The more I ponder this now, the more I realize that I am a single sensory input guy. If I see something intriguing, I intently watch, but I miss the sounds. If I hear something intriguing, I listen intently but then I miss many of the visual queues happening all around. If I smell something intriguing, I quit listening and start looking, seeking out where it’s coming from and lose track of anything I hear around me. No two of these senses seem to act in perfect unison…they seem to flip back and forth, rapidly enough to possibly compliment each other but certainly not timed so perfectly that they create synergy and synchronicity.
And the more I ponder, the more I wonder how many things I’ve missed or how many people I’ve impacted while I try to multi-task knowing that I can’t. For example, when I’m reading that email message that came in on the blackberry during that critical decision briefing on priority of spending or needed personnel actions, what did I miss while I was reading and responding rather than listening and contributing? Or, even more scary, when I’m heatedly talking on the phone while driving to anywhere, and I get to my destination not remembering anything I passed along the way, who might have been adversely impacted by my focus on the conversation and my complete lack of attention to driving?

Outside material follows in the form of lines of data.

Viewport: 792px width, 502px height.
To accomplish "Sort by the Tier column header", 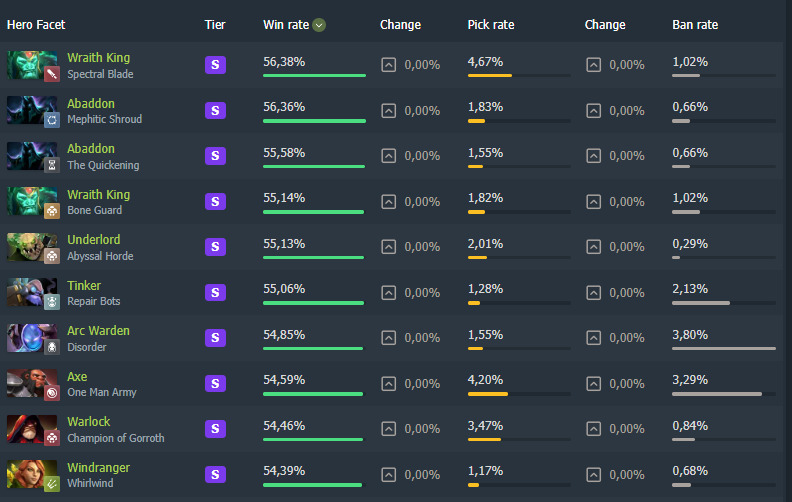I will 215,25.
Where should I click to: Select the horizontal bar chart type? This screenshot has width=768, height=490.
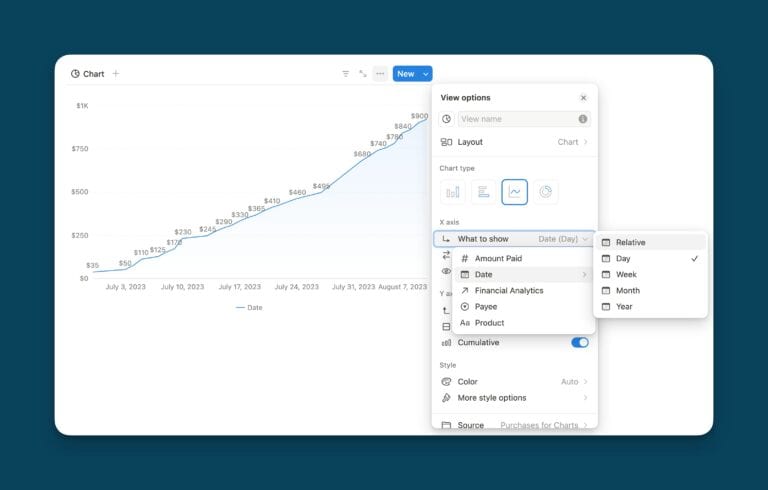484,192
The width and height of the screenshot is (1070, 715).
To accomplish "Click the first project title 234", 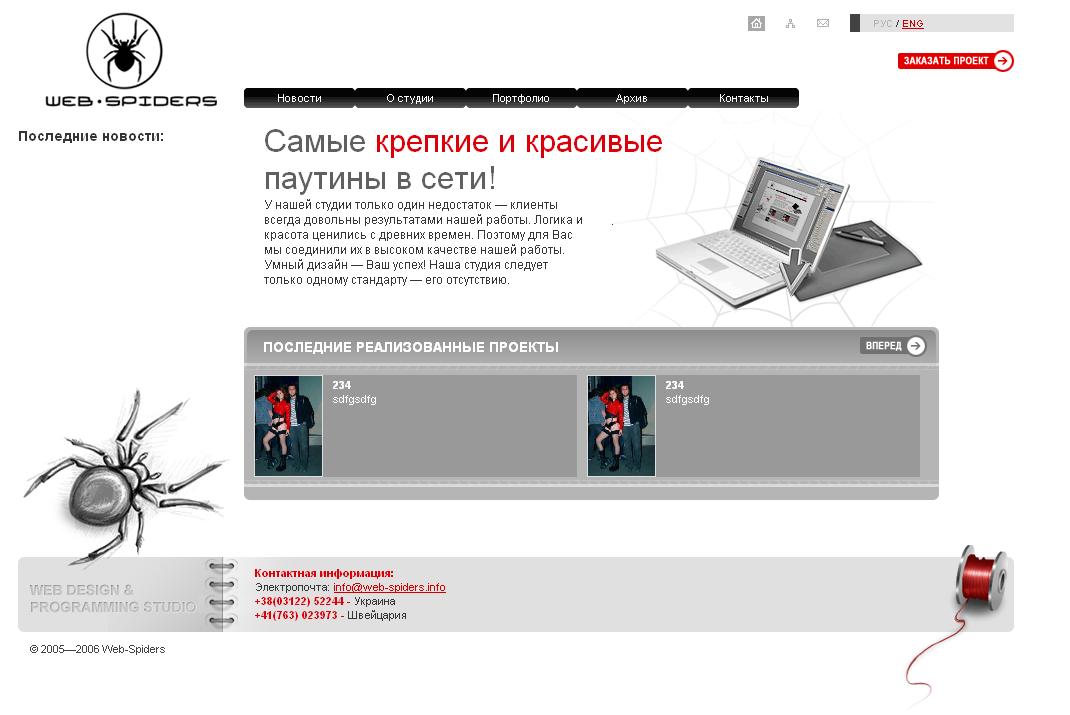I will (x=341, y=385).
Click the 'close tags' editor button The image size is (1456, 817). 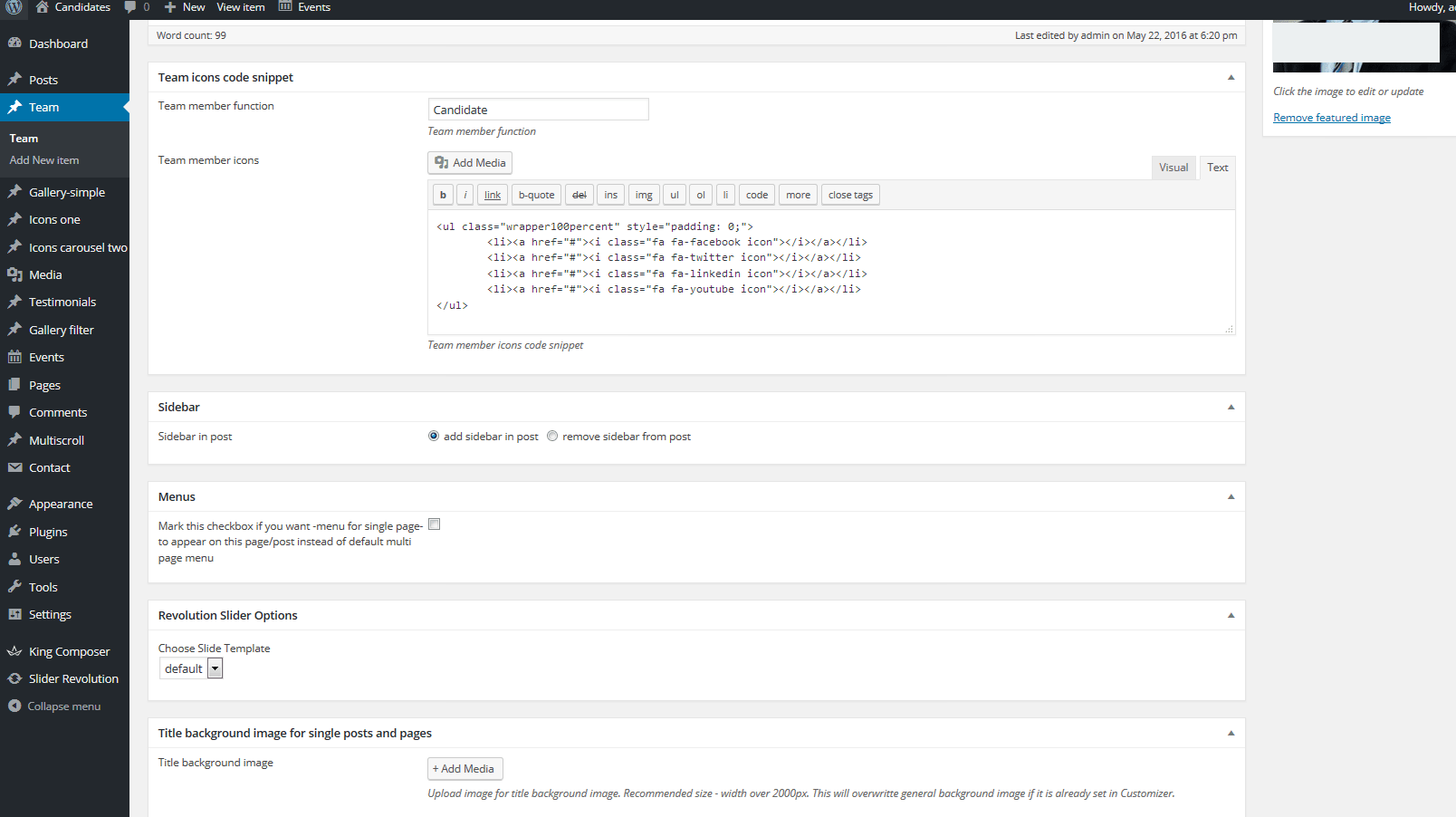click(x=850, y=195)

Many, many, many folks have told me that I can’t do two things at once and certainly can’t focus on what’s being said if I have anything else going on around me. My wife will actually quit talking now if I zone out on her and zone into something else. When I give her the courtesy of reengaging, then she might start talking again.  At work, folks haven’t taken that same approach, but after doing this brief study today at altitude, maybe they should as well. It wouldn’t take me long to realize the impact I was having on all those around me if they too quit talking or sat patiently waiting for me to give them the courtesy of focusing on their issues rather than the myriad of less important issues happening all around me.
Unfortunately, I don’t think the world is going to help me out on this issue. While I need to focus more, technology is giving us more tools to provide more distractions rather than less. While I need to shrink the number of senses feeding me input at any one time, technology is bombarding us with more video, more messaging, more audio, more imagery, and all at the same time.
At a time where assimilation of multi-sensory information is critical and being able to multi-task is more important than ever, I obviously can’t.
That’s somewhat disturbing to me for some reason right now.
PS. As I finish this now, I realize “Amazing Grace” by Il Divo is on the iPod and the flight attendants are cleaning up the cabin. Graciously, they still brought me another cup of coffee even though things were all put away. Thankfully, “through many dangers, toils and snares…grace has brought me safe thus far and grace will lead me home.”